### What you are asked to do
Please set down, unchanged, each line from the one with "You are a computer-use" to the final line of the data below, both included. Drop the pictures.

### Data extract

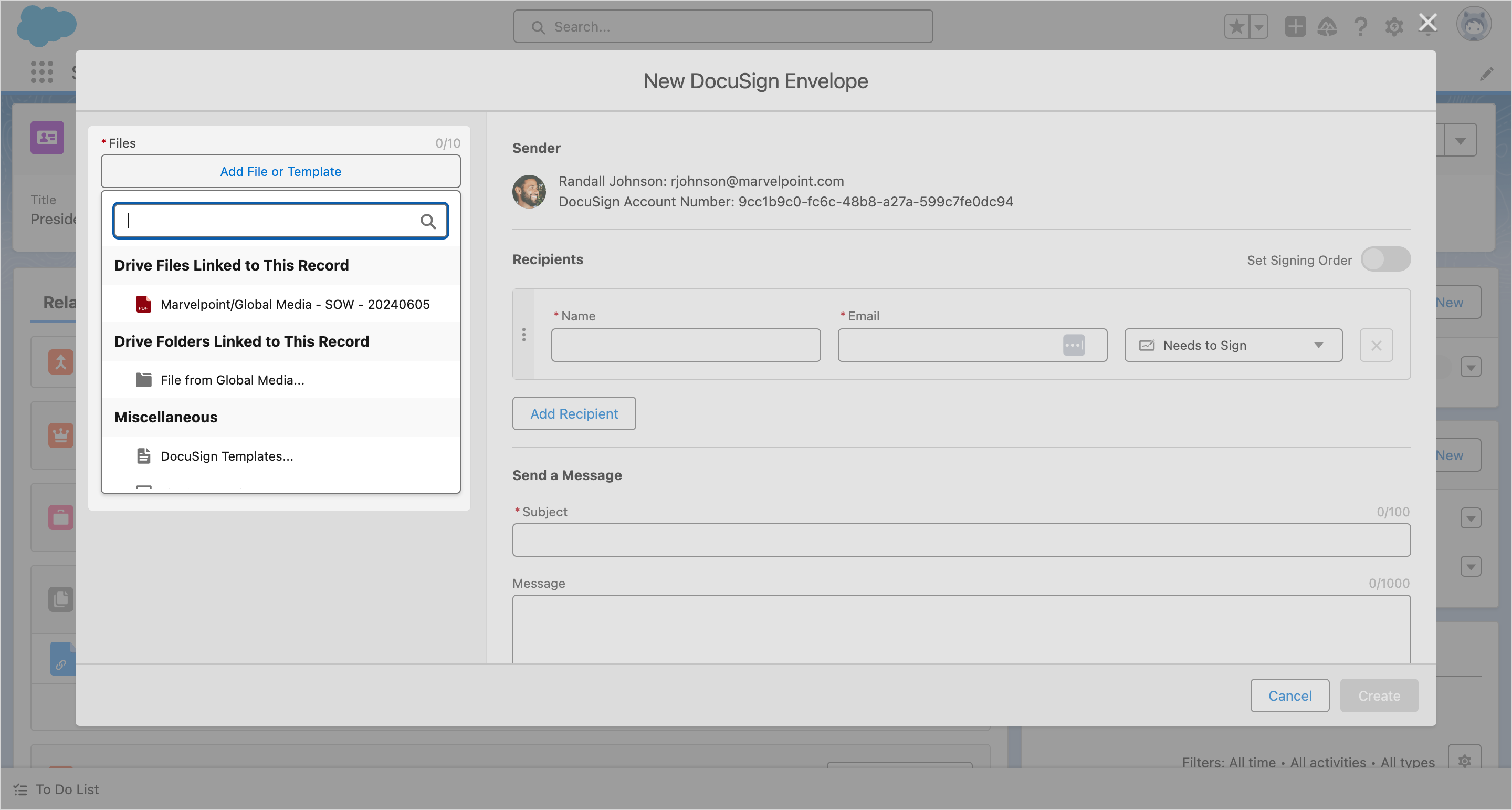Click the Add Recipient button
Image resolution: width=1512 pixels, height=810 pixels.
point(573,413)
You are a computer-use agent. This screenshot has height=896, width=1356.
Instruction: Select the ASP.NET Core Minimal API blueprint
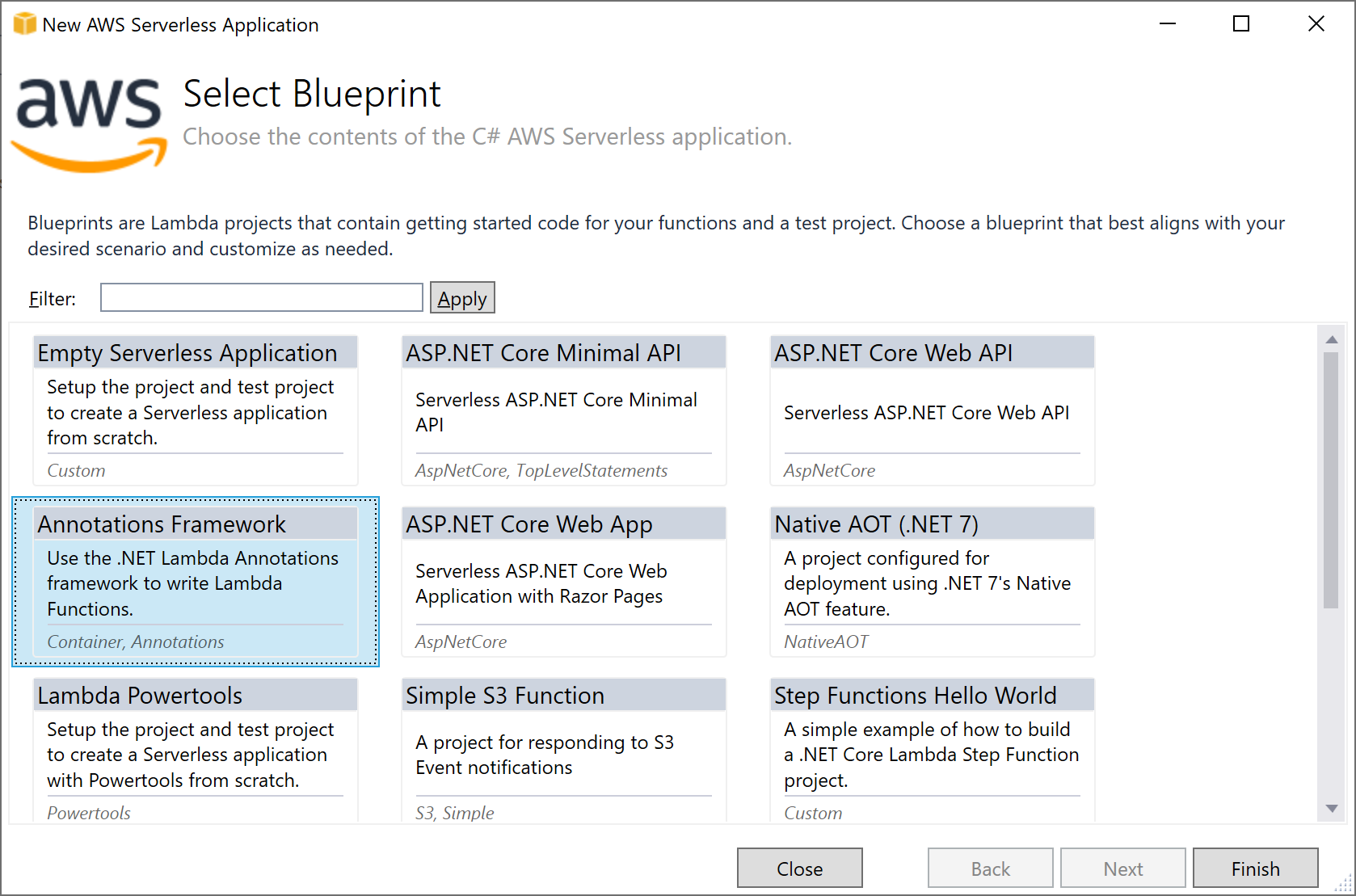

### Result for this exercise
You are a computer-use agent. This screenshot has height=896, width=1356.
Instruction: Select the ASP.NET Core Minimal API blueprint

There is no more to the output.